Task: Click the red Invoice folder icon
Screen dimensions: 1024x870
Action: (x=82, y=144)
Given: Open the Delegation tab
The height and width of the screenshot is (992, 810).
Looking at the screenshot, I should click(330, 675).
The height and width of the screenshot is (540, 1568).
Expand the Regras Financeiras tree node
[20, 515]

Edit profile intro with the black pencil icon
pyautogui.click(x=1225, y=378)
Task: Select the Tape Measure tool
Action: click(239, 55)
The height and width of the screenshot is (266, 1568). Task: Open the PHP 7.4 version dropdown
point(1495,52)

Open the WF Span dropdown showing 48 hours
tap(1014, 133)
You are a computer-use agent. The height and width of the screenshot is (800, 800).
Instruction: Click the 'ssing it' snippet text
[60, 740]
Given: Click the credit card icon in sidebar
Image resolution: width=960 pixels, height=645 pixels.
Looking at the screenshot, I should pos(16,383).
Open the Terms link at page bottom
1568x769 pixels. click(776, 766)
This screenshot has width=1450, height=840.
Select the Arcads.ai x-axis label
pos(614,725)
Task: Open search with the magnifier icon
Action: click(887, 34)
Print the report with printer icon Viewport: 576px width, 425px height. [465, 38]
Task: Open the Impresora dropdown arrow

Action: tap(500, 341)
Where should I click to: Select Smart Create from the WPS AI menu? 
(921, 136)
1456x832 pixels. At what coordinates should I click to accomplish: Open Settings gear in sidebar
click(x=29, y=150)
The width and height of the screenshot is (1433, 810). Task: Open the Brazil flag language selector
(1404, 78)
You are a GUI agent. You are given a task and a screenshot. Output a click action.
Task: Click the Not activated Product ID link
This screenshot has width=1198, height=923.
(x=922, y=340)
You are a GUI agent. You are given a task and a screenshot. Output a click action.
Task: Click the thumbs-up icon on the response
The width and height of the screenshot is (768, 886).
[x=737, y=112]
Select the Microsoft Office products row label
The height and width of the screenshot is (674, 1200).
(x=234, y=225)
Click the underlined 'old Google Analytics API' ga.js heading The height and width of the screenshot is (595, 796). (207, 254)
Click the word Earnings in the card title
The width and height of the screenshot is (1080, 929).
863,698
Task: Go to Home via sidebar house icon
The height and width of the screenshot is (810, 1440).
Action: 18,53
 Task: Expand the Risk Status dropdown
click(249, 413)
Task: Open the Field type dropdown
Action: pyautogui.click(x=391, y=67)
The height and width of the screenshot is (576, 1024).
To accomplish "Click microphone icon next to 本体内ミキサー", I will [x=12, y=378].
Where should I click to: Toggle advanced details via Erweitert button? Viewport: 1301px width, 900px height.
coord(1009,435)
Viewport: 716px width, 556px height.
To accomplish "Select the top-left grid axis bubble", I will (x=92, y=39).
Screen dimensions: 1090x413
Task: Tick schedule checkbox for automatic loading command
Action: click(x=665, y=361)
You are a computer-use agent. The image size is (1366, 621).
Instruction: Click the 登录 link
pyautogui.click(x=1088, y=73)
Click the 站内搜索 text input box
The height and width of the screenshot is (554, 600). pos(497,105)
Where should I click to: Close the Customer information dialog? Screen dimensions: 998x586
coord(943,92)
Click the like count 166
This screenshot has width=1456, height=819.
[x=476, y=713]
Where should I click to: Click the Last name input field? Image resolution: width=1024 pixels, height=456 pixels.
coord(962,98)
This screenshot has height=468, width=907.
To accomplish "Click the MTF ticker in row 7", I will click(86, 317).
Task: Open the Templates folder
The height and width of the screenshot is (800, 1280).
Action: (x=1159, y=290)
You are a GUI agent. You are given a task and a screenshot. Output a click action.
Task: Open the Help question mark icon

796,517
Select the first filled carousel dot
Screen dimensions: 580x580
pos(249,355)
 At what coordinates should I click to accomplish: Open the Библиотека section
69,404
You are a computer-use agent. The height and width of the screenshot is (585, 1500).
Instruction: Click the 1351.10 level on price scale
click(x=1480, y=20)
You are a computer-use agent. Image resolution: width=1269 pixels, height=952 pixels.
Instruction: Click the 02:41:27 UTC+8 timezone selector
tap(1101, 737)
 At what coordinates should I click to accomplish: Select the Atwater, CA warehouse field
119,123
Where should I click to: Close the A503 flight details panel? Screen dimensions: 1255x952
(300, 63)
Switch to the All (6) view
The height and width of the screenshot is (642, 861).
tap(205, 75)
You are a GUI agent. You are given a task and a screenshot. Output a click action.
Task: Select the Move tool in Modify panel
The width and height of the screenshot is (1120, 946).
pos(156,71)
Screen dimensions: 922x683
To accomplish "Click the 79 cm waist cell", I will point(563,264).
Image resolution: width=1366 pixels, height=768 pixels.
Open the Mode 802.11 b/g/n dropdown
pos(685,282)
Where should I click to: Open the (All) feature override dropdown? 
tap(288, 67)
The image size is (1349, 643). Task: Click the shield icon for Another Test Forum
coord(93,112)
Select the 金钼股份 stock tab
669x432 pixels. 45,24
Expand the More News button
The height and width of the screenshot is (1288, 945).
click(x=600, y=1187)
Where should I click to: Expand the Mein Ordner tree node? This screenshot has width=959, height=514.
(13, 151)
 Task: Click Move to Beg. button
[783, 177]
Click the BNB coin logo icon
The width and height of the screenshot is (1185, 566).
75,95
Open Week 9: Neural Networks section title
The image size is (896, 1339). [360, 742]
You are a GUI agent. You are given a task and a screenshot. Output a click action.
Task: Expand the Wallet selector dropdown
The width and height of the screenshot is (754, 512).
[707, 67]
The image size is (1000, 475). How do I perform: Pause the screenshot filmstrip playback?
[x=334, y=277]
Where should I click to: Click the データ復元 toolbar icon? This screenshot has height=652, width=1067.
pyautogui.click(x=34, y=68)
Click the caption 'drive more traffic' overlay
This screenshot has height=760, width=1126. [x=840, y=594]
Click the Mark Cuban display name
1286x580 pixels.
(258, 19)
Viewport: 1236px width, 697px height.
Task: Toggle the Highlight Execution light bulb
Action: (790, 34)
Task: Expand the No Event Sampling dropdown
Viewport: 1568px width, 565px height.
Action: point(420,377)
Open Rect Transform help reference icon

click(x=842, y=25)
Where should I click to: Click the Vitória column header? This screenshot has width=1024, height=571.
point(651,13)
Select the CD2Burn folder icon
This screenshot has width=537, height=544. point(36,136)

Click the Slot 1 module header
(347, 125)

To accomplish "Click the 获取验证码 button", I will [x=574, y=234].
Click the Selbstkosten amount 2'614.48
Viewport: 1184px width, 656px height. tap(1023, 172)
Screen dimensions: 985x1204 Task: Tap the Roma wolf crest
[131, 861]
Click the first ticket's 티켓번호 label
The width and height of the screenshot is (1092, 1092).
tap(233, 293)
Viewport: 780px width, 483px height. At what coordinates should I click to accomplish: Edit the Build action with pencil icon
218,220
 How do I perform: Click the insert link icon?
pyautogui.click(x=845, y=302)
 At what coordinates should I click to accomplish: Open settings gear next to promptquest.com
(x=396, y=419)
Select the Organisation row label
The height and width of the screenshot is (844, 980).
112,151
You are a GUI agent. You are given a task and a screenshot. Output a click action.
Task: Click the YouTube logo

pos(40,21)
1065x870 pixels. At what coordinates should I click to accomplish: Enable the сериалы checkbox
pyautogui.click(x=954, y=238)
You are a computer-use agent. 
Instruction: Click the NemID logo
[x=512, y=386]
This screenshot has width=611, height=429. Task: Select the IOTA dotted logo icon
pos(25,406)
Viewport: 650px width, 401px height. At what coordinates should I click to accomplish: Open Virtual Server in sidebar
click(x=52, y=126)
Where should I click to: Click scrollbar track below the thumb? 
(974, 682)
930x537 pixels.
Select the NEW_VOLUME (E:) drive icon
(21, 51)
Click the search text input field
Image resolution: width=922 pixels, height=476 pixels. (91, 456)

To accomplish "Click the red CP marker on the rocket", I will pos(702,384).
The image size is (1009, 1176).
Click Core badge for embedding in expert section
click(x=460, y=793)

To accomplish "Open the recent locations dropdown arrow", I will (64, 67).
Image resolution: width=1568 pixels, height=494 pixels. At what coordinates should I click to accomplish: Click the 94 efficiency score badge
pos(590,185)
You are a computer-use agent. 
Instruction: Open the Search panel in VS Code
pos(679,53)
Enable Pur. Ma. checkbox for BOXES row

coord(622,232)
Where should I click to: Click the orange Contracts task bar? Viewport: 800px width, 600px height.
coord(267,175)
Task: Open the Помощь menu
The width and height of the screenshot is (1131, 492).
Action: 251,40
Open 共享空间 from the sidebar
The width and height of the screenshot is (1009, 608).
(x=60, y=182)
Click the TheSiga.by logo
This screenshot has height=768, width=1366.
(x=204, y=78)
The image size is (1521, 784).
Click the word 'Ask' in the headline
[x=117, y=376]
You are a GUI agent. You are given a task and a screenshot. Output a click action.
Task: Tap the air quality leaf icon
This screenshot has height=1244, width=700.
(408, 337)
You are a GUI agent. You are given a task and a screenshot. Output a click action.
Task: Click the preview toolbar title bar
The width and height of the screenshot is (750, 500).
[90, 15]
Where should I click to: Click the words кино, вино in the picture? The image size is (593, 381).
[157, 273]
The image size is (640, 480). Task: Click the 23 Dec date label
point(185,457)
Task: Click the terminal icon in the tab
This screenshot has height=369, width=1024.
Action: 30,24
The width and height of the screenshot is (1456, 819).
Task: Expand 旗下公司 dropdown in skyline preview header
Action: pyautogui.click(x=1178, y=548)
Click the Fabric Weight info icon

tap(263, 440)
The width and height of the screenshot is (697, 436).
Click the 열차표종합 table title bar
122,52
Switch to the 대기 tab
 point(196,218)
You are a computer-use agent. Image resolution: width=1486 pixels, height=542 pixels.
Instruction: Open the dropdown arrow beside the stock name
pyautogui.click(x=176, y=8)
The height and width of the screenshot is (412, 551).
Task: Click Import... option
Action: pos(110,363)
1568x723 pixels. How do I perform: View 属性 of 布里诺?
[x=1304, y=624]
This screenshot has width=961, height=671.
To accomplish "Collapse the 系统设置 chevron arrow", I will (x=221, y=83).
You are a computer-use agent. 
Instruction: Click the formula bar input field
◇ ◇ ◇ ◇
WHAT YOU NEED TO DO:
Every line in the records that holds the word "first" should be copied into the answer.

SOLVED PROBLEM:
Select the first filled carousel dot
Click the first ticket's 티켓번호 label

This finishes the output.